The shaking and shuddering is felt in the entire truck and I can't really say it's any worse in the steering wheel. I can't comment on the new hardware kit being installed. I'm not even sure what that would be.



My big conundrum is what to do next. I'd hate to do a rear brake job if it has something to do with the front end. The truck drives super smooth while driving (not braking) and the shaking and shuddering is only while braking, which tells me it has to be in the braking system. If someone thinks there's another potential issue I should check out that's what I'd want to know.
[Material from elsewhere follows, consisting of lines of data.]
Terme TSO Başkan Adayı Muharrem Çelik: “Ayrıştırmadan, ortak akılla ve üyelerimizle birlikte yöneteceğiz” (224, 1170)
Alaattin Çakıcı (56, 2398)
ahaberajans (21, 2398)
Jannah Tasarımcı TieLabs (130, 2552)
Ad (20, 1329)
If it is the rear brakes I may want to do the brake job myself and replace the rotors and pads, but I'm a little scared of trying to get the old rotors off, which is why I might opt to have them turned instead. Can someone comment on how to and how bad it is to remove the rear rotors?
 
minus any rust issues the rear rotors are very easy to remove. Remove the caliper and caliper bracket and only the rust/corrosion will be holding them on
 
Will it take a sledge hammer and a lot of beating to get the rusty ones off? Some of the stories I've read sound brutal.

Thanks too Bob4x4 for your help with this.
 
If the rotors don't want to come off easily spray some PB Fabulous Blaster on them and let it soak for a while.

Since the shuddering doesn't affect the steering I would be looking at the rear brakes if it were me.

The hardware kit is simply the rubber bushings and the slide clips for the pads. After taking the calipers off you can slide the pins back and forth in the rubber bushing to see if it slides easily. If not, install new bushings and see what happens.

When the rubber bushings get tight and do not let the pins slide freely what typically happens is the caliper is stuck "away" from the rotor. When the brakes are applied the rubber bushing will "give" enough that the pads can make some contact with the rotor but it will not be the full normal pressure. It is the two forces working against each other that create the shudder. When the brakes are released the rubber bushing will pull the caliper and pads back away from the rotor, thus they will not show abnormally high wear rates. Have seen this on more than one of my 3rd Gen trucks.